Work task: Which lines to output? The line containing "Tap the pixelated yellow emoji row" and every line after it in the data below, each copied exactly.

### Raw data

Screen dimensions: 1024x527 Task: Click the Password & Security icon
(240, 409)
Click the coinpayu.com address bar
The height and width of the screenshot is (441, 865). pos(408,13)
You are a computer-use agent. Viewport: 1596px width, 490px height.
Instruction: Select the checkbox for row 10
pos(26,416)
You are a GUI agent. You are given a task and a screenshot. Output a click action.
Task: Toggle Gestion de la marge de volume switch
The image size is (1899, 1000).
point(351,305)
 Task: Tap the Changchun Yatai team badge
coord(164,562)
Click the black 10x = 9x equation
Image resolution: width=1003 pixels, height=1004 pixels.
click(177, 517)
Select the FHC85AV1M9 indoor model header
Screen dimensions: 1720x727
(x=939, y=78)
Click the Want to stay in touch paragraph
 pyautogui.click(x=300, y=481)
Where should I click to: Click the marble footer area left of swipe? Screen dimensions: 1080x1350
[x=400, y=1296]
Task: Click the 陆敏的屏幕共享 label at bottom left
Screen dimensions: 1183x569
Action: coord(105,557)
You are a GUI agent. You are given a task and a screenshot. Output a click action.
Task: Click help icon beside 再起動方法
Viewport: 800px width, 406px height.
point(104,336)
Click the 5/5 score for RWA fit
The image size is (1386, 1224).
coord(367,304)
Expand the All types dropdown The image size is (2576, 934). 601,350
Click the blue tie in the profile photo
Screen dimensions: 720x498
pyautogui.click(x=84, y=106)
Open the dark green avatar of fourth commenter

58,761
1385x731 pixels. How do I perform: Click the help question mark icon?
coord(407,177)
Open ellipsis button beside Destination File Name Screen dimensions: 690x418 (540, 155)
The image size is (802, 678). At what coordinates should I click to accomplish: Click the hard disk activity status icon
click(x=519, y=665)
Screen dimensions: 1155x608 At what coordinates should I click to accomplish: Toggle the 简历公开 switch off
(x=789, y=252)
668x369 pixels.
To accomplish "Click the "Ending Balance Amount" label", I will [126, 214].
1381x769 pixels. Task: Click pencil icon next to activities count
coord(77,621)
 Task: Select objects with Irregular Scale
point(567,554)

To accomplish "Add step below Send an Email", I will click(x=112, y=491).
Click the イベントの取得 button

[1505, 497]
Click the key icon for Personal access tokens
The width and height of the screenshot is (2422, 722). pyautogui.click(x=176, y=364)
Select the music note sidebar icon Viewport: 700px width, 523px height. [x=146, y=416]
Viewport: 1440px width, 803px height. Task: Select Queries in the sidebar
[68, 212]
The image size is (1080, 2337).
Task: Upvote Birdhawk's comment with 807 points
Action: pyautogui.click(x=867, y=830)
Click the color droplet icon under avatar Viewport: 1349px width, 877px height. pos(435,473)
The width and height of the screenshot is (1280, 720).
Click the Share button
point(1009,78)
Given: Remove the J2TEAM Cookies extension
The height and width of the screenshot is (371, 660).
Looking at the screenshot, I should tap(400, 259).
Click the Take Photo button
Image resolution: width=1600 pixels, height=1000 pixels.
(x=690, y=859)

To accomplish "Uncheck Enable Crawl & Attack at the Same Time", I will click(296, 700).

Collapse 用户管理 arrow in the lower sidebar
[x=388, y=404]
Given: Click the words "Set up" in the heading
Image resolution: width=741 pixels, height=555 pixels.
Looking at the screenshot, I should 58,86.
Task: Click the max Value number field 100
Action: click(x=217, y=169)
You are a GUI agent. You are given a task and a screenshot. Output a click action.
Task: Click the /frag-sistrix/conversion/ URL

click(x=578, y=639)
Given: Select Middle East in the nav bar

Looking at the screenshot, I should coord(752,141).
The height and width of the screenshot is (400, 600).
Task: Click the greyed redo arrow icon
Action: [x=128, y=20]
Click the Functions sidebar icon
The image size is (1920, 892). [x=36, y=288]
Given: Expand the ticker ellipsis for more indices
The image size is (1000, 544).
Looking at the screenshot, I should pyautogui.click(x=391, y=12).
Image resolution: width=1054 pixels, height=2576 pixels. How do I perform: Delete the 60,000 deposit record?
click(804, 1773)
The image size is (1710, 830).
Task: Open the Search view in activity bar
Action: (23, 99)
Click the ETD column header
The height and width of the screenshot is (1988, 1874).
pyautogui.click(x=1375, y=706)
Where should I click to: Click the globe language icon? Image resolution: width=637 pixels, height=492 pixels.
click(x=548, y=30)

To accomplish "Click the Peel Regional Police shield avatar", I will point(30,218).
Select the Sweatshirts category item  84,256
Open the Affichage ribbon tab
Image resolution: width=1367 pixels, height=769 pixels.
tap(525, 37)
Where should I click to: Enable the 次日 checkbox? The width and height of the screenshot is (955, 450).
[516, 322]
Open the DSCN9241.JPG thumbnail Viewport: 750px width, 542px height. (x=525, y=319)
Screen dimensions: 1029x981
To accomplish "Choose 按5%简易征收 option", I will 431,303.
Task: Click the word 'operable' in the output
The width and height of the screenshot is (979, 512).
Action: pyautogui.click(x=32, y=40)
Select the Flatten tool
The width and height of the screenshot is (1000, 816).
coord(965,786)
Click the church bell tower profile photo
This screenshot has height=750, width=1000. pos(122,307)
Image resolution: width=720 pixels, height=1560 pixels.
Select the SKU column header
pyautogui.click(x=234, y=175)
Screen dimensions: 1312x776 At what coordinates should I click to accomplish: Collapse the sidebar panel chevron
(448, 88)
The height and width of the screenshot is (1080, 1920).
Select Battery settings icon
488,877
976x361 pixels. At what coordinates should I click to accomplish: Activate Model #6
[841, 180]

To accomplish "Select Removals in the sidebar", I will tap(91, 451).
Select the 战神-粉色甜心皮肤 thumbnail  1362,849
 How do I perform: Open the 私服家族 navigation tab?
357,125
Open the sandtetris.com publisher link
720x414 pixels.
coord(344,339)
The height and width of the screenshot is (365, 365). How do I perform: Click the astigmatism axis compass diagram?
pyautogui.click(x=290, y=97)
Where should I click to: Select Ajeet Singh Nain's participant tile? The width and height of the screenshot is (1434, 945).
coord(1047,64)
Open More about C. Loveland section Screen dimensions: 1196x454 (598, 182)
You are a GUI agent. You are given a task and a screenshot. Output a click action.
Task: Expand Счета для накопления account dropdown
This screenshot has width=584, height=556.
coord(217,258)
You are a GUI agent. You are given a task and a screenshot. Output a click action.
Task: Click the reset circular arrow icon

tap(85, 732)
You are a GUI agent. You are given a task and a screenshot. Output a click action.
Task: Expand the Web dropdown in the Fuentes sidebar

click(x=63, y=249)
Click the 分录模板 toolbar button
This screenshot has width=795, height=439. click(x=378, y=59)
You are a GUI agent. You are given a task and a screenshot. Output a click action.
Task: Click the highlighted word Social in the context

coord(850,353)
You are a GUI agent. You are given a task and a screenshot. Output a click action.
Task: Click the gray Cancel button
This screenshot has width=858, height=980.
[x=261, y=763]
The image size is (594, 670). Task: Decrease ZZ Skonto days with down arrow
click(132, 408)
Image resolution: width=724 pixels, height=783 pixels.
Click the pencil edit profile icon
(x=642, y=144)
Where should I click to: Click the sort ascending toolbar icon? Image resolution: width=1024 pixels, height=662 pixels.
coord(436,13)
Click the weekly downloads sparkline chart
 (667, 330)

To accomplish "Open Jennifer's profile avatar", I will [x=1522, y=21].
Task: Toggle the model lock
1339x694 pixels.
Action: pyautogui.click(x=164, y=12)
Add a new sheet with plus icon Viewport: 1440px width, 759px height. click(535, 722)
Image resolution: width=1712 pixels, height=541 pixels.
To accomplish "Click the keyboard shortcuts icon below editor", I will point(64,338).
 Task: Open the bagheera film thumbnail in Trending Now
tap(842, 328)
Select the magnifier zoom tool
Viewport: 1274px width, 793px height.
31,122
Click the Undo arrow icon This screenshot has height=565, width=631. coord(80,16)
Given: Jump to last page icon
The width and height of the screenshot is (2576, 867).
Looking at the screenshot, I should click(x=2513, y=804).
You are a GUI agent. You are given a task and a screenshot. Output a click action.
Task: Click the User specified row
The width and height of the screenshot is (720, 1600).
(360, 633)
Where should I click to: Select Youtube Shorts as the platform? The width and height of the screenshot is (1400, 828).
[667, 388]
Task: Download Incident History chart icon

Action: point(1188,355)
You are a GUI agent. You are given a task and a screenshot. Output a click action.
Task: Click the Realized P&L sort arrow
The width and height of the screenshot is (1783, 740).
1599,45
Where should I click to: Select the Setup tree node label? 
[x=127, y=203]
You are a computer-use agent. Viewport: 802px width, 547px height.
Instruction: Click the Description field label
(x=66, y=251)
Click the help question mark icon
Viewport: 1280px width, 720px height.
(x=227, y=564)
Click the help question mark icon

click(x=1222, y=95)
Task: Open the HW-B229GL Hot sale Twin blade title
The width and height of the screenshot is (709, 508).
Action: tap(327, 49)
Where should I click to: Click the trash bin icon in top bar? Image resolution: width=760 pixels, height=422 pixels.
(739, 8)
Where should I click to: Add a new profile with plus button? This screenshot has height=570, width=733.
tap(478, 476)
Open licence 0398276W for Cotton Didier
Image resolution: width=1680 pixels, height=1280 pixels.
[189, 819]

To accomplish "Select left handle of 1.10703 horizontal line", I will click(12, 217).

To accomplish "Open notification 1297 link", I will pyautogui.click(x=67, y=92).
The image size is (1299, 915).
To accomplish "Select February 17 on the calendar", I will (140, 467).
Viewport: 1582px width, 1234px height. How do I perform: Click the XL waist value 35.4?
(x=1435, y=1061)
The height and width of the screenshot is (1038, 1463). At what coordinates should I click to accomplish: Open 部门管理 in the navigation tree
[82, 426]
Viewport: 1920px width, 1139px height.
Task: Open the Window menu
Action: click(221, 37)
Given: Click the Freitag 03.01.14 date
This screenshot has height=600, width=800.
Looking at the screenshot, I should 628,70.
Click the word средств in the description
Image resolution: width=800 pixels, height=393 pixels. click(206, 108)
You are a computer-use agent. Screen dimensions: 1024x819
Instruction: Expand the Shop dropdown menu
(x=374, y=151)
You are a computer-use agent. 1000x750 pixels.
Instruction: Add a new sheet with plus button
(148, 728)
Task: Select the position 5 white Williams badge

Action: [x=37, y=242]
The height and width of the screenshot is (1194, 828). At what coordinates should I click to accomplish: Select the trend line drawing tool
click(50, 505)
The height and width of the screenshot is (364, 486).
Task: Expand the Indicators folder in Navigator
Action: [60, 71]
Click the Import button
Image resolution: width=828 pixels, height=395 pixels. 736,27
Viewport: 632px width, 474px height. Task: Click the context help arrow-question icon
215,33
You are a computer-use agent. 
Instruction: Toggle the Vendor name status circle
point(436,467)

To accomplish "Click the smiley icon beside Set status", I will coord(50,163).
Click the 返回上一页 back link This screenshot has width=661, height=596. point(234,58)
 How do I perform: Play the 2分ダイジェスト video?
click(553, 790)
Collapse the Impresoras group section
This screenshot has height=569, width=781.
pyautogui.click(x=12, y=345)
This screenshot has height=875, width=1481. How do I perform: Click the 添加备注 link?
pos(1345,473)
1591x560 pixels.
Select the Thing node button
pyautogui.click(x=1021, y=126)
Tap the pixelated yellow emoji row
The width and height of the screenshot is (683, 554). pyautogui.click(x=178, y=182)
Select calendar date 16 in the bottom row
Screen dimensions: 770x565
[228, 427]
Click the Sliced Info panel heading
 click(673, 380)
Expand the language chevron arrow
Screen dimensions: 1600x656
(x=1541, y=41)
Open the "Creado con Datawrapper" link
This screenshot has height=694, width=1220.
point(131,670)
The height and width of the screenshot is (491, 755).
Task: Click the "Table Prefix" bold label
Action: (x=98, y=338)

######

Task answer:
Tap the pixelated yellow emoji row
The width and height of the screenshot is (683, 554). pyautogui.click(x=178, y=182)
Select calendar date 16 in the bottom row
Screen dimensions: 770x565
[228, 427]
Click the Sliced Info panel heading
 click(673, 380)
Expand the language chevron arrow
Screen dimensions: 1600x656
(x=1541, y=41)
Open the "Creado con Datawrapper" link
This screenshot has height=694, width=1220.
point(131,670)
The height and width of the screenshot is (491, 755).
Task: Click the "Table Prefix" bold label
Action: (x=98, y=338)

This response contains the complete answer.